Cancer vaccines tailored-made to a patient’s individual tumor have shown success in a small study, assisting the immune system in combating cancer more effectively. However, making the process affordable is likely to prove an even bigger challenge.
T cells are one of the key elements of the immune system. Their capacity to identify abnormal cells and target them for destruction is a vital part of this. Inevitably this capacity is limited, however, and finding ways to improve T cell discrimination between cancers and healthy cells has become a major research project.
After years of frustration, Dr. Beatriz Carreno of Washington University, St. Louis, has announced in Science a successful, albeit very small, trial.
Vaccines, such as those used against polio or measles, prime T cells by exposing them to dead versions of the disease or to proteins distinctive to the virus or bacterium. Once the cells have been trained to recognize the invader, they can react far more quickly to a real attack. Given that cancers offer far more time than most infectious diseases, a similar approach would be ideal were it not for the challenge of finding appropriate features for the T cells to target.
Although cancer cells express proteins that could potentially be used as antigens, or targets, for T cells, these same antigens also appear on the surface of healthy cells, albeit in smaller quantities.
An alternative path is to focus on mutations in the DNA of cancer cells. Cancer tends to scramble the genome, and the mutations produced will cause the production of peptides that will often occur nowhere else in the body. While these peptides allow T cells to hone in on cancers while leaving healthy cells alone, they have a problem of their own – every person's peptides will be different. Consequently, it is not possible to produce a single vaccine against a type of cancer. Instead, cells must be collected from each individual's cancer and then sequenced.
Carreno chose to work on melanoma since the ultraviolet light that triggers the cancer also causes other damage to skin cells' DNA, producing a wide selection of antigens to target. She sequenced DNA removed during surgery from three melanoma patients and compared each with equivalent genes taken from healthy cells.

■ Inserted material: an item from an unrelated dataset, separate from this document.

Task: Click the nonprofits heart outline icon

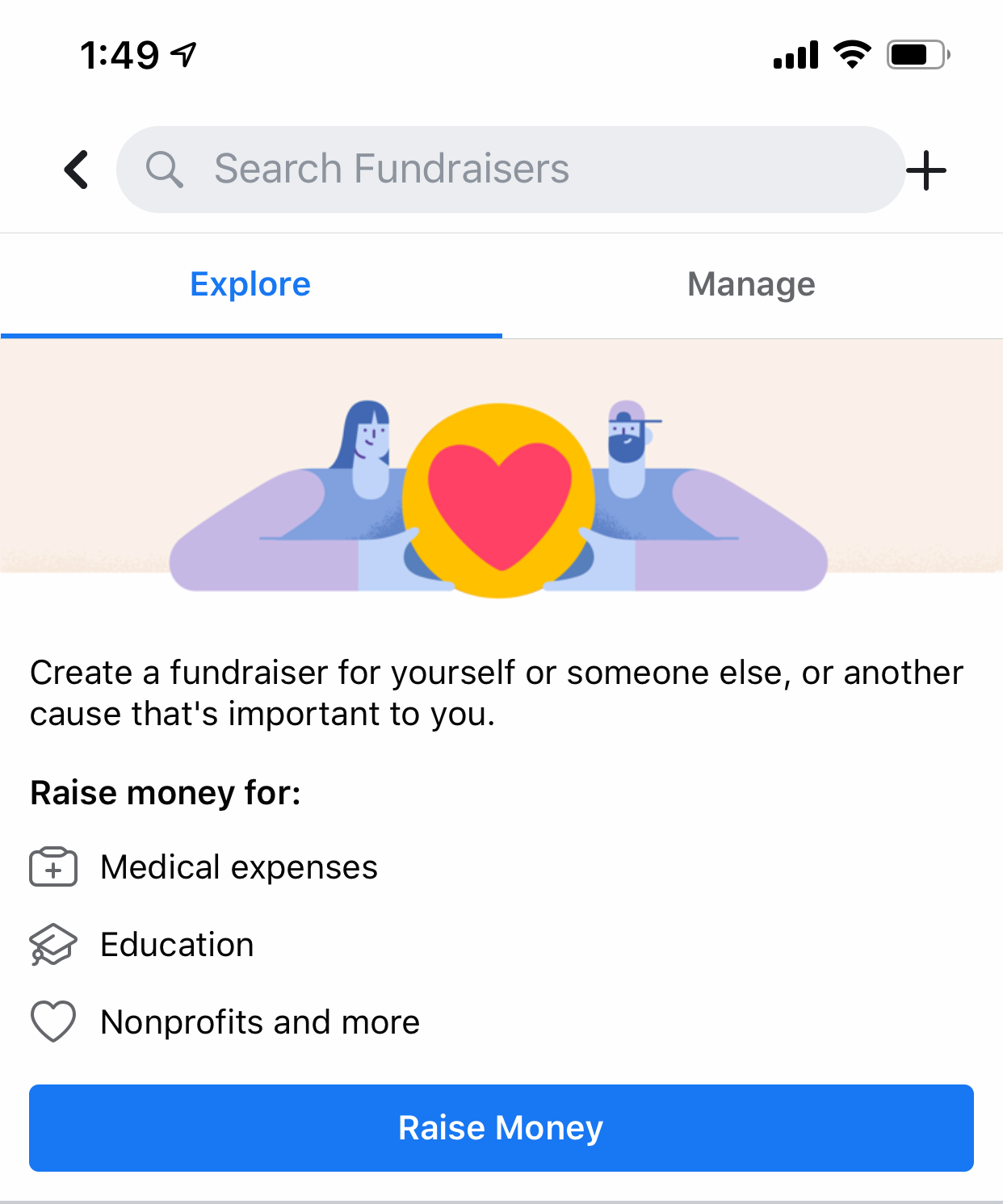Action: tap(53, 1022)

Potential antigens were analyzed for each patient and seven were selected per person. The chosen antigens were mixed with white blood cells drawn from the patient and then re-injected, with the process repeated three more times over several months. “This is about as personalized as vaccines can get,” said co-author Dr. Elaine Mardis of Washington University.
The primary purpose of the study was to test for safety. However, lab leader Dr. Gerald Linette said, “The tumor antigens we inserted into the vaccines provoked a broad response among the immune system’s killer T cells responsible for destroying tumors.” The newly produced T cells killed cultured samples of the tumors.
One of the patients has been declared cancer-free. The other two had inoperable tumors left over after the primaries were removed. In both cases, the cancers were not growing 8-9 months after the process. However, in neither case is it possible to definitively credit the vaccine since other treatments were also used. Nevertheless, the combination of low toxicity and T cell production has raised hopes. A phase I trial on six patients has been approved by the FDA.